§ **Teks Sumber**:
........
Dalam islam, praktek dumping tidak ditemukan di al-Quran maupun hadist yang melarangnya. Perdagangan luar negeri itu wajib bebas, tidak ada yang boleh membatasi dengan suatu apapun. Namun tetap ada batasan-batasan yang tetap harus diperhatikan, yakni jangan sampai ada yang dirugikan dalam perdagangan tersebut. Demi menciptakan maslahah yang luas bagi masyarakat, maka politik dumping dilarang tegas dalam Islam.
3. Interverensi harga
Interverensi harga adalah pengaturan harga dari pemerintah. Sebenarnya, harga pasar dalam islam ditentukan oleh kekuatan permintaan dan penawaran (mekanisme pasar). Mayoritas ulama sepakat tentang haramnya campur tangan pemerintah dalam menentukan harga pasar, karena melindungi kepentingan pembeli sama pentingnya dengan melindungi penjual. Namun, Ibn Taimiyah membenarkan intervensi harga oleh pemerintah, sekalipun Nabi Saw tidak melakukannya.41 Hal ini dikarenakan dengan pertimbangan maslahah, regulasi perekonomian bisa berubah dari teks nash kepada konteks nash yang mengandung maslahah. Misalnya, Nabi Muhammad SAW tidak mau mengintervensi persoalan harga di Madinah, ketika para sahabat mendesaknya untuk menurunkan harga. Tetapi ketika terjadi distorsi pasar, dengan pertimbangan kemaslahatan dan menjaga mekanisme pasar dapat berjalan kembali ke arah keseimbangan, maka pemerintah boleh melakukan intervensi harga.
........
§ **Data**:
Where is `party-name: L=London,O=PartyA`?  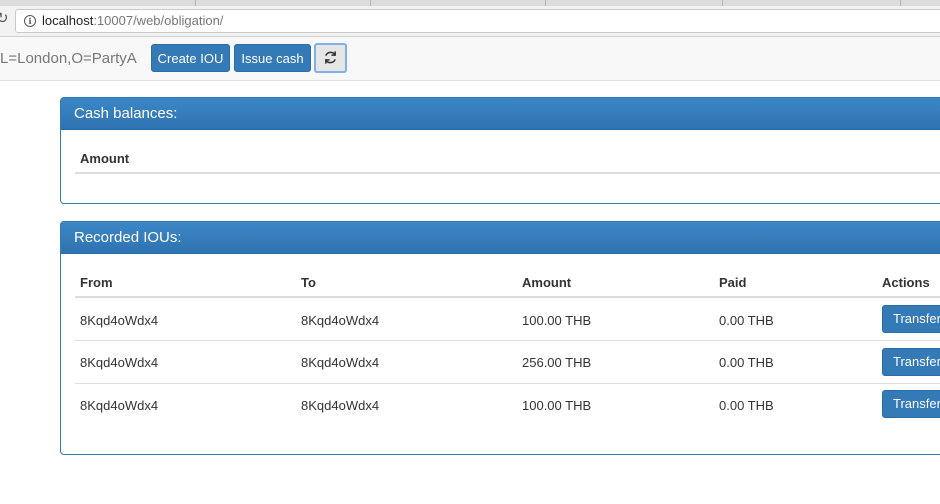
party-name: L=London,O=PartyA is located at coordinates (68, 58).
........
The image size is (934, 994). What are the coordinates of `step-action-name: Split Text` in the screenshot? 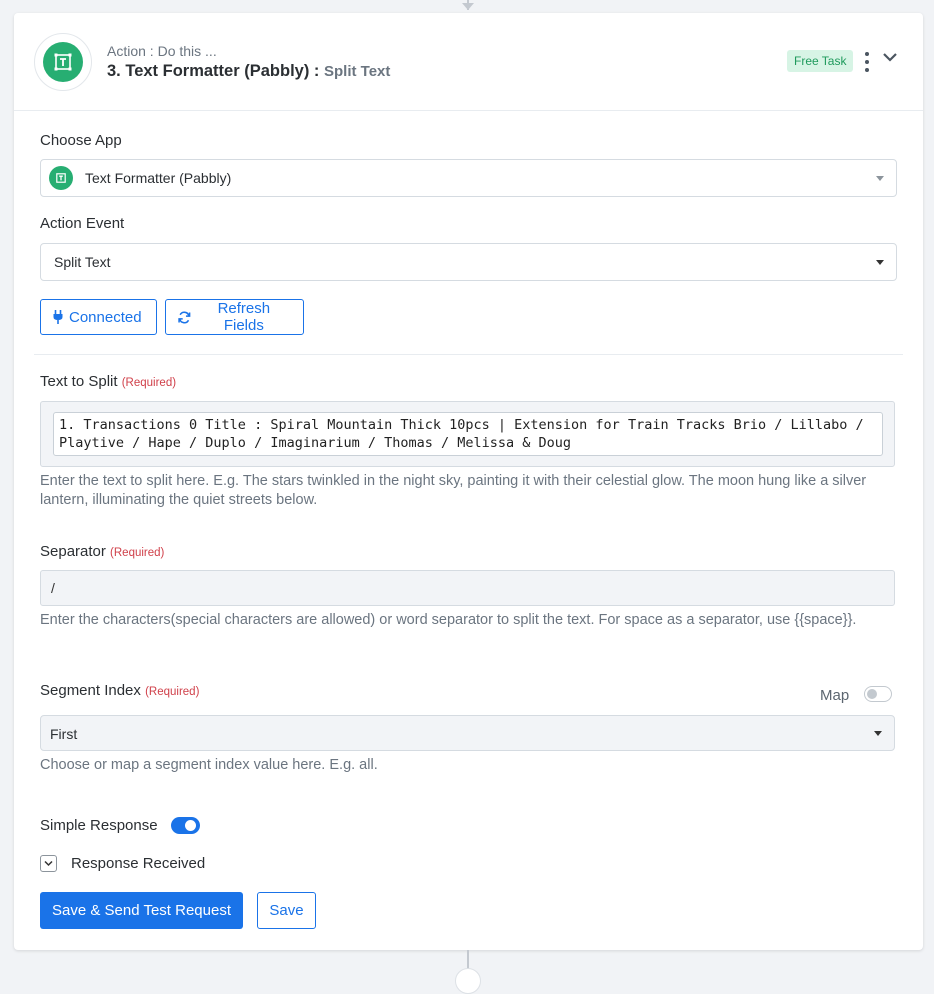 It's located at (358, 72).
........
§ **Tugas**:
Tuliskan kembali bagian teks sumber persis seperti aslinya, mulai dari kata-kata yang memuat "Dalam islam, praktek" dan berhenti setelah "tegas dalam Islam.". Baris-baris di atas merupakan bahan tersendiri yang terpisah dari teks sumber.

§ **Contoh Penyelesaian**:
Dalam islam, praktek dumping tidak ditemukan di al-Quran maupun hadist yang melarangnya. Perdagangan luar negeri itu wajib bebas, tidak ada yang boleh membatasi dengan suatu apapun. Namun tetap ada batasan-batasan yang tetap harus diperhatikan, yakni jangan sampai ada yang dirugikan dalam perdagangan tersebut. Demi menciptakan maslahah yang luas bagi masyarakat, maka politik dumping dilarang tegas dalam Islam.